Learn how to save your produce with our easy steps:
We've all had scallions turn into a slimy unusable mess. To prevent that from happening, remove the rubber band holding them together and pop your bunch of scallions in a glass for a few hours, just like a bouquet of flowers. Use only an inch of cold water and refill it as needed, keeping the glass in the fridge. If your scallions were sitting in the crisper or on the counter and do turn slimy, you can enact this same process, shocking the roots in cold water, but it may not remove all the stickiness. If so, take a sharp chef's or paring knife to them and peel off the outer layer to find the center that is still fresh, which you can still use.
With carrots, which are relatively hardy, you can usually easily revive them overnight. The diagnosis is this: if your carrots can be bent into any shape but a straight line, they need some TLC. Cut a thin slice off the bottoms and submerge them in a bowl of cold clean water, which you'll place in your fridge on the coldest shelf. Sure, you can use them after about an hour of soaking, but if you ignore them until the next day you should have crisp carrots just begging to be eaten.
Limp celery is the worst — after all, it's that crunch you love. If you want to see if you can still make your kids' favorite snack of ants on a log, then you have two options: you can do the "bouquet of flowers" trick and stand them up in a glass of cold water in the fridge for at least a couple hours, or you can shock them in a bowl of ice water in the fridge for an hour or more. We find that for celery in a dire, limp condition, cutting the leaves and roots off and shocking them entirely works better and faster. If it's just not happening, you can use your celery for a mirepoix or as the base of a stir-fry or soup.
Lettuce (And Other Delicate, Thin Greens)
Yes, you can actually revive lettuce and delicate greens of all kinds. If you've been away on vacation during the hot spring or summer months and returned to wilted lettuce in your garden, you can water the plants to give them some extra life, or you can pick the leaves that are (seemingly) irreparably wilted and plunge them in an ice bath with a little splash of lemon juice or vinegar.
Kale (Or Any Dark Leafy Greens)
If your kale isn't crunchy anymore, it's time to crack open your freezer. Since the large stems should absorb water better than the tough leaves, try standing your kale up in a glass of water with some ice cubes in it. Or if your greens are in really bad shape, plunge them into a salad bowl with some ice water and a tablespoon of salt. If cold water doesn't work, try making kale chips in the oven, though you'll want to check them frequently, since they're already dryer and will take less time in the oven to turn into chips.
Peppers are a tricky bunch, with their ability to bounce back depending on the type of pepper and the thickness of the skin.

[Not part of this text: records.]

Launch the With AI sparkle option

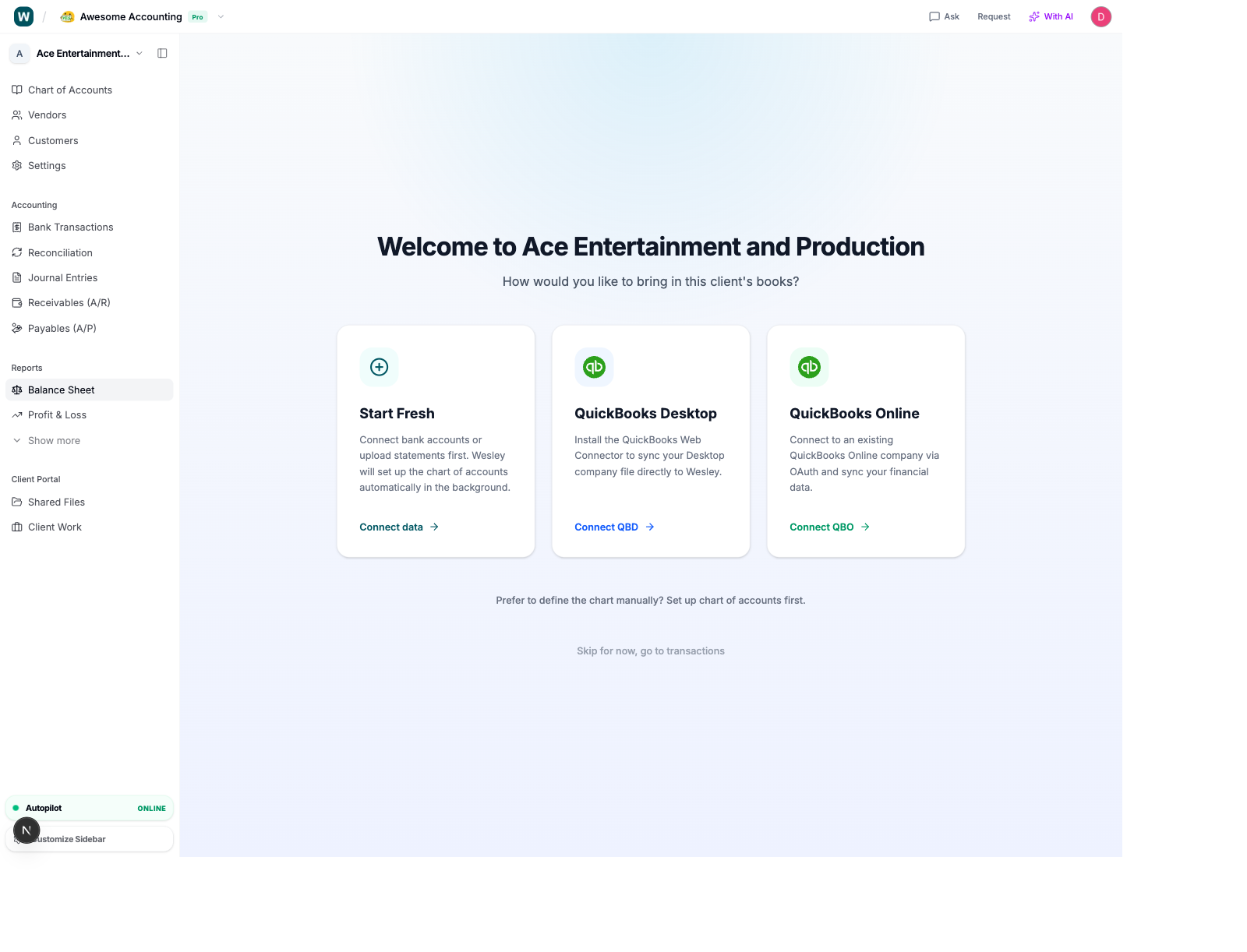click(1051, 16)
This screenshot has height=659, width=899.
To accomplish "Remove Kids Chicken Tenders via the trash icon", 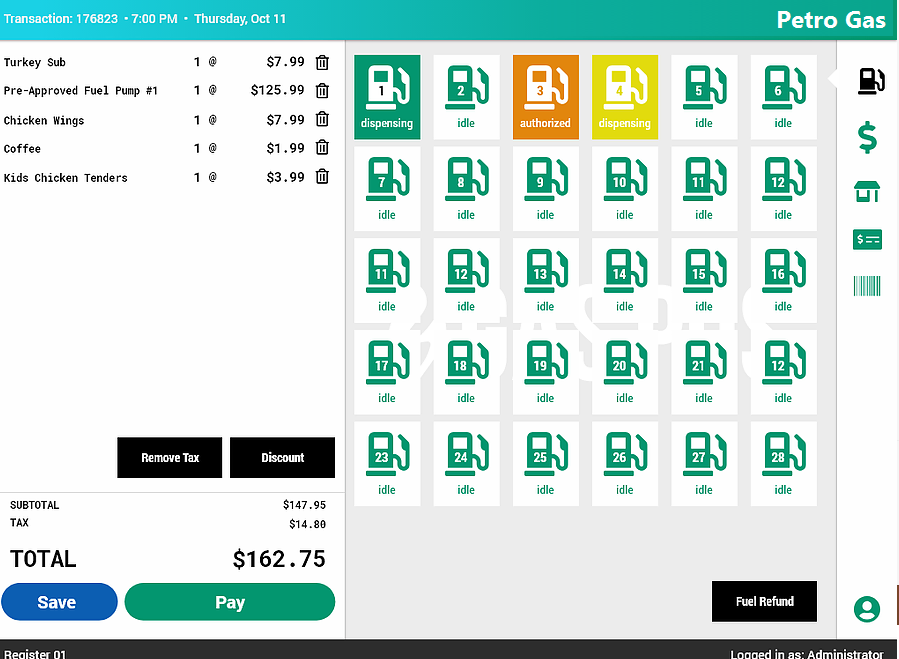I will coord(322,177).
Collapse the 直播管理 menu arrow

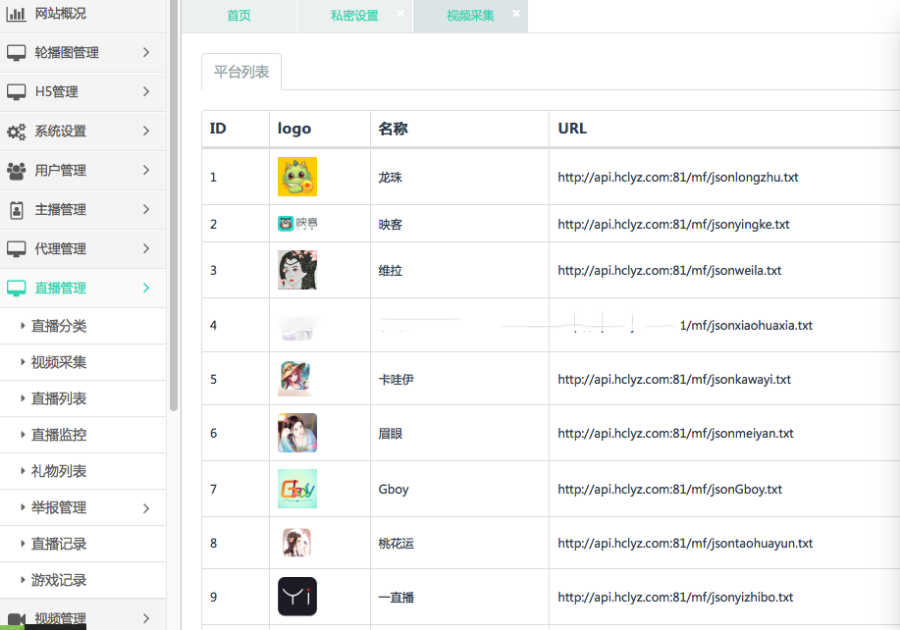pos(146,288)
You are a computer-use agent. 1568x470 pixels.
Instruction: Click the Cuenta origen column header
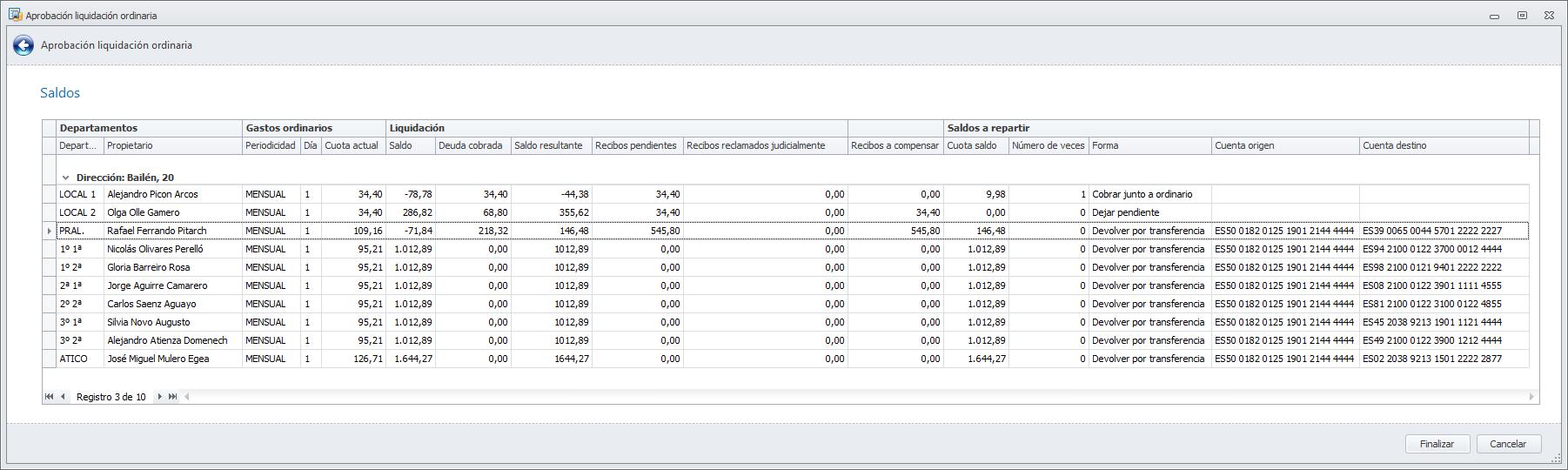click(x=1284, y=145)
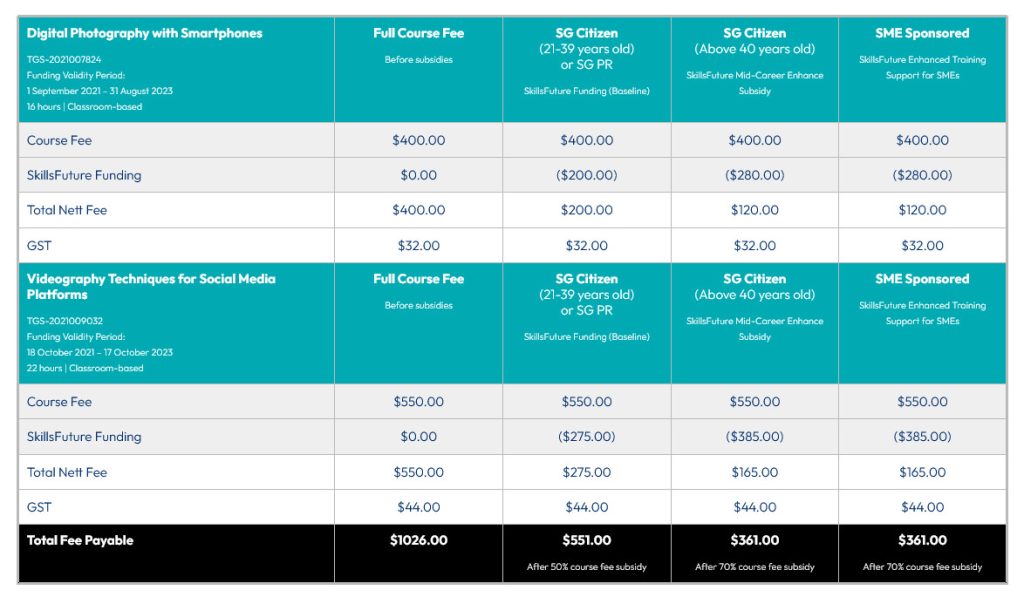Select the ($200.00) SkillsFuture Funding cell
The height and width of the screenshot is (597, 1024).
point(586,175)
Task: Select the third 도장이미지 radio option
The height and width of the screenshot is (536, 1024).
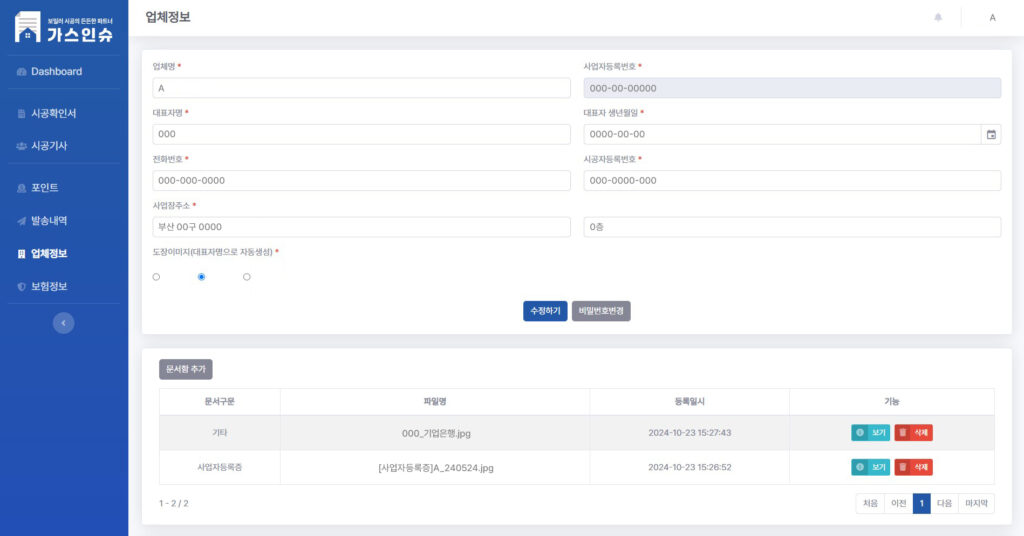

If they've lost their crispness and you want them for salads, you can slice them up and try a 10 minute ice bath in a bowl. You can also pickle the peppers, even in their limp state. If they've gotten too dry to return to crispness, pour boiling water over them, then allow them rehydrate for 20 minutes and rinse them in cold water before cooking. If none of the above work, puree the peppers and add them to spaghetti sauce, make hot sauce, or stuff the peppers and roast them.